(WHAT IS NEEDED)
Reproduce verbatim the stretch of the entries from the line containing "You are a GUI" through their end, both ends included. Omit the pictures.

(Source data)

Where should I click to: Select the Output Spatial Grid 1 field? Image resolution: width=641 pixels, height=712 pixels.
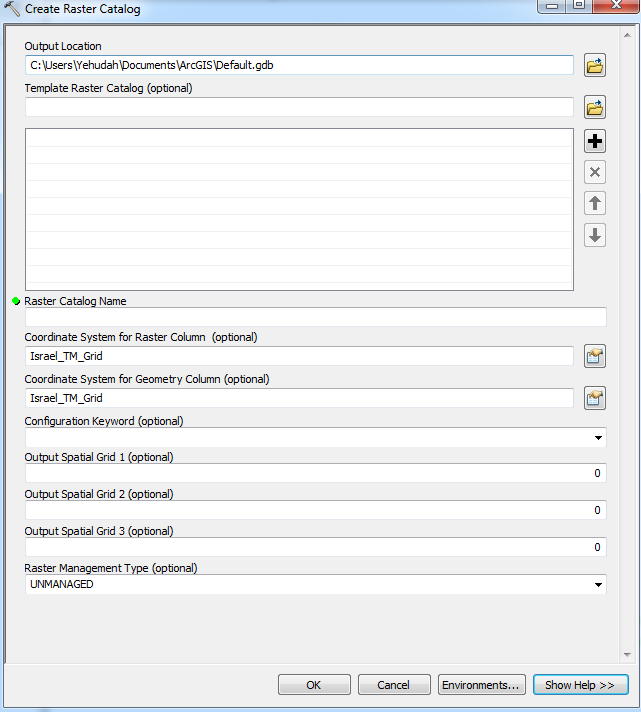pyautogui.click(x=315, y=473)
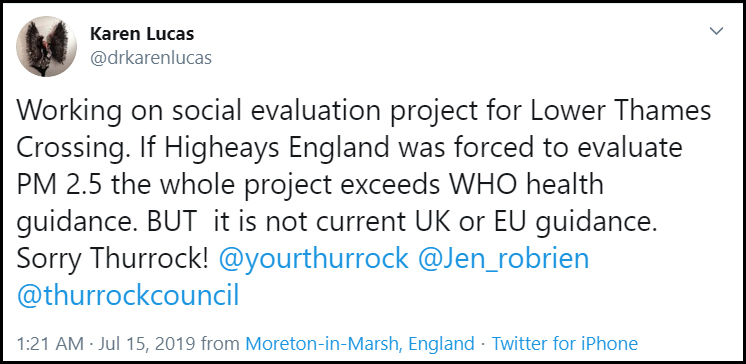
Task: Click the word Working starting the tweet
Action: [68, 112]
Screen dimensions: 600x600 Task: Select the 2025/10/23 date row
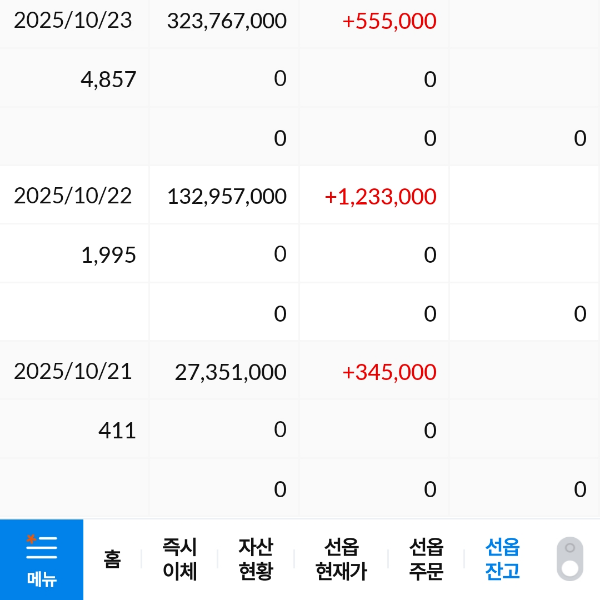click(x=73, y=21)
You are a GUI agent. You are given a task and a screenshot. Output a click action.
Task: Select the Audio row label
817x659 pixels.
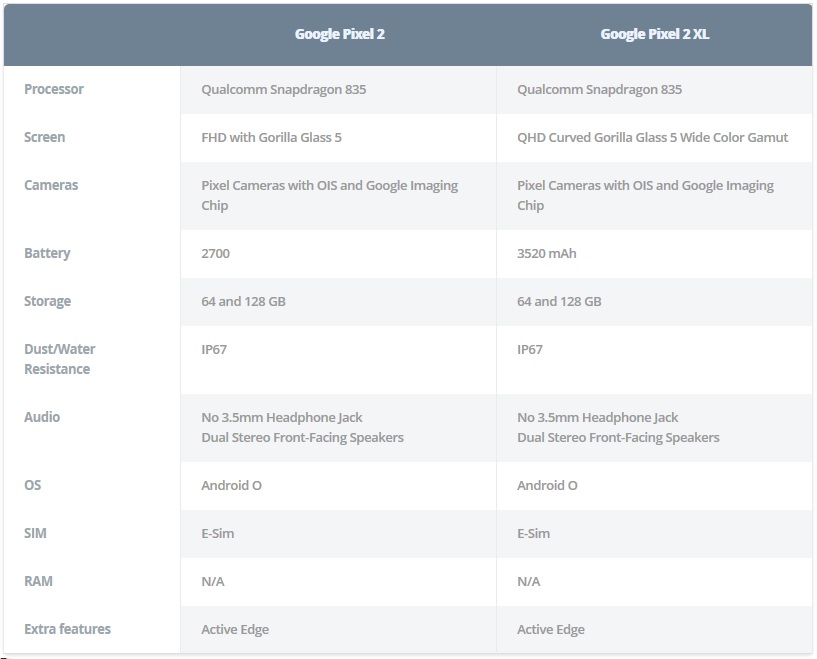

(SOLUTION TO THE PROBLEM)
You are a GUI agent. You are given a task and a screenshot. Output a click action.
Task: Select the Audio row label
817x659 pixels.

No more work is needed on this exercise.